Edinburgh (where I live) is a very odd city. Like Rome, it's built on seven hills; the basalt remains of an extinct volcano, and one that was scoured by an ice sheet just 12,000 years ago, so that the city is dominated by a collection of crags and cliffs. It's been inhabited since the early iron age, but the modern city dates to the middle ages, and has been shaped by war and geography. You can find the first ten and twelve story high apartment blocks in the world here, built in the middle ages to cram bodies inside the city walls. (Imagine living in a tenth story apartment with no elevators and no plumbing or water supplies!) There are roads that pass over and under each other, streets on bridges with buildings to either side, streets in tunnels, secret histories and royal societies. There's nothing quite like Edinburgh, and it's a wonderful place to live and write ... until the summer, when the Mimes arrive.

The Mimes -- in white-face, pretending to be statues, or delivering very dodgy weather forecasts via sign language -- are one of the first harbingers of the Festival. During the Edinburgh International Festival (one of the largest performing arts binges in the world) the entire city goes a little bit mad. Everywhere stays open a couple of hours longer, and the pubs and clubs (which normally open until after midnight) frequently fail to eject their clientelle until dawn. There's a performance in every basement, stand up comedy on every street corner, the population triples, and you can't go out of your front door to buy a newspaper without tripping over a street theatre troupe from Prague or a gaggle of lost tourists from New York.

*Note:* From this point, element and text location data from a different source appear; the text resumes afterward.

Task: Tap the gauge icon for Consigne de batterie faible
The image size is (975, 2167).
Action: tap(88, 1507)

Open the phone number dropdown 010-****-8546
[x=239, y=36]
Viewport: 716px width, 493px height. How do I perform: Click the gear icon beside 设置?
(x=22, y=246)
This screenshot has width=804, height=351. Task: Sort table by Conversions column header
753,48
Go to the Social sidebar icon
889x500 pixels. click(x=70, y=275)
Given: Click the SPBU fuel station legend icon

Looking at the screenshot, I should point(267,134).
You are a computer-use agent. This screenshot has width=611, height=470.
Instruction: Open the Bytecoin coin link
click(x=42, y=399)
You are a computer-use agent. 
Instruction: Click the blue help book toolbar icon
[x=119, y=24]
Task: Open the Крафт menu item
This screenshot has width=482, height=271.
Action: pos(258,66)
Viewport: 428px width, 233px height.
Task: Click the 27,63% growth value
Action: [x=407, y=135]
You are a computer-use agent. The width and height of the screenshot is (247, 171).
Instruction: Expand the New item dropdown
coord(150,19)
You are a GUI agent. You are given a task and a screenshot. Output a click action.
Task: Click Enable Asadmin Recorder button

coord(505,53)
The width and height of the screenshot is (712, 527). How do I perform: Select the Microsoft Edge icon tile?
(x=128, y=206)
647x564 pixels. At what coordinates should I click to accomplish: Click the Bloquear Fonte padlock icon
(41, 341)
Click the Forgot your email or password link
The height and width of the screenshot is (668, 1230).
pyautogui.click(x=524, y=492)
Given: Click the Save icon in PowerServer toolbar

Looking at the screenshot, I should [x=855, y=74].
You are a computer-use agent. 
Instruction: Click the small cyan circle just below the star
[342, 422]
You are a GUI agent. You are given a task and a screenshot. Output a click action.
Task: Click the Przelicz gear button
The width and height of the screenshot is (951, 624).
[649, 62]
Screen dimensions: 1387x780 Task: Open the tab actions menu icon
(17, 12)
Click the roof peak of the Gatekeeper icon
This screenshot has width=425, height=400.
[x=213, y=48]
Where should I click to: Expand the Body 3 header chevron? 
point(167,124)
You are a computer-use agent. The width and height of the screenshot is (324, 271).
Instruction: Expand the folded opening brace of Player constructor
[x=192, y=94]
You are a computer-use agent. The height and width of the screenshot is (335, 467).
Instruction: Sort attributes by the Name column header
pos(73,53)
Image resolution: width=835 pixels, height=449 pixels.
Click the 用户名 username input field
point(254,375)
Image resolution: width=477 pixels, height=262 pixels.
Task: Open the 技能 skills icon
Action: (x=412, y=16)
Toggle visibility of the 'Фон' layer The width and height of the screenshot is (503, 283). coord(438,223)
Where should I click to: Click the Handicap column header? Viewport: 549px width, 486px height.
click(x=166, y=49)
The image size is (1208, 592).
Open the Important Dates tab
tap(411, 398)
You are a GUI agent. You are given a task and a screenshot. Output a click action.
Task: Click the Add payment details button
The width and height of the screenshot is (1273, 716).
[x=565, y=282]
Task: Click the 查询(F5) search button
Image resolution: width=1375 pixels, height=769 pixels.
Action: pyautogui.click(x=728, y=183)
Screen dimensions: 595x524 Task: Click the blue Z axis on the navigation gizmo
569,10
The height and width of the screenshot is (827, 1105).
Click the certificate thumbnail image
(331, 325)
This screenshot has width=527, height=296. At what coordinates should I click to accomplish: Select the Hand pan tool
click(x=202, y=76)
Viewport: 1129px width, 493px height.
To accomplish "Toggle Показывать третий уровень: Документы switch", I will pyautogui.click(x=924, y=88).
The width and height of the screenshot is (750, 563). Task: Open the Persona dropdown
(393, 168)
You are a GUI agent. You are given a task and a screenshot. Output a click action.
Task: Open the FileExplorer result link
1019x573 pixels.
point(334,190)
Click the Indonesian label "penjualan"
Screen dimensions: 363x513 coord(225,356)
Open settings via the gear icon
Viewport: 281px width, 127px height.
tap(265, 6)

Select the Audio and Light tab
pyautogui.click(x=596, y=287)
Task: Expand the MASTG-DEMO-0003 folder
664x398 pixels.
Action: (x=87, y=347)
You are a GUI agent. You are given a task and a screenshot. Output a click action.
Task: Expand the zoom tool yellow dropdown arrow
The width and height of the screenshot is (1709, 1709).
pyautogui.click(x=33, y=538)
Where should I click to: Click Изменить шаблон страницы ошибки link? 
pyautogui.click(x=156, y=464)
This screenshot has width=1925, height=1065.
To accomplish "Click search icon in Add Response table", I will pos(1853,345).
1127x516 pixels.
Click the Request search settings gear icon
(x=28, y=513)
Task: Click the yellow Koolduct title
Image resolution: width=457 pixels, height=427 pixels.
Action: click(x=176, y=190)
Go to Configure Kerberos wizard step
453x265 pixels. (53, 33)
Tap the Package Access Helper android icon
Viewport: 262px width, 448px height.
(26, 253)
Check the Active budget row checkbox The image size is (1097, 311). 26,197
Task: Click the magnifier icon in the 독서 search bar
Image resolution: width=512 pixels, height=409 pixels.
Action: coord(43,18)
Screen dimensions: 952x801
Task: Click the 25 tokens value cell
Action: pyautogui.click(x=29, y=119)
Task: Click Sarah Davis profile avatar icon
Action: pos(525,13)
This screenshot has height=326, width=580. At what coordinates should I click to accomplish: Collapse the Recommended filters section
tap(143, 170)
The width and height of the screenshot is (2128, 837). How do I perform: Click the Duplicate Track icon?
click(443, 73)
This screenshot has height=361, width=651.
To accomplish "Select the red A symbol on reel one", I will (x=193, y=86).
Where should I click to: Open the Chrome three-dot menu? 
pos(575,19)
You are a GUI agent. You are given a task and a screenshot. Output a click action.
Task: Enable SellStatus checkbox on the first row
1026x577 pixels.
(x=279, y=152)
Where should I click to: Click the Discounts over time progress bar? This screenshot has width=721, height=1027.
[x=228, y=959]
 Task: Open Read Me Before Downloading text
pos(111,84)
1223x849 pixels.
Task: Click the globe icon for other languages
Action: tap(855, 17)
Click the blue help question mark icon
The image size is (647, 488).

And just as you think it can get no worse, behind the plague of mimes (themselves as welcome as a swarm of wasps) comes a marching droning phalanx of bagpipers. Bagpipers are a particularly Scottish disease, and at this point I'm going to betray my non-native roots be denouncing them as an unmitigated nuisance. A set of pipes at ten metres is loud enough to drown out a jet engine; you can hear them half a kilometre away. To make matters worse, in the hands of an amateur they're approximately as euphonious as a car crash. And the amateurs swarm in high summer, squeaking and farting and roaring around the city like yellowjackets the size of airliners; they've gotten so bad of late that the city council has taken out a legal injunction banning them from the Royal Mile (the picturesque high street at the heart of the city, that links the royal Holyrood Palace to the still active army garrison ensconced in Edinburgh Castle); but that's achieved is to displace the buzzing bag-buggerers to the edges of the city centre.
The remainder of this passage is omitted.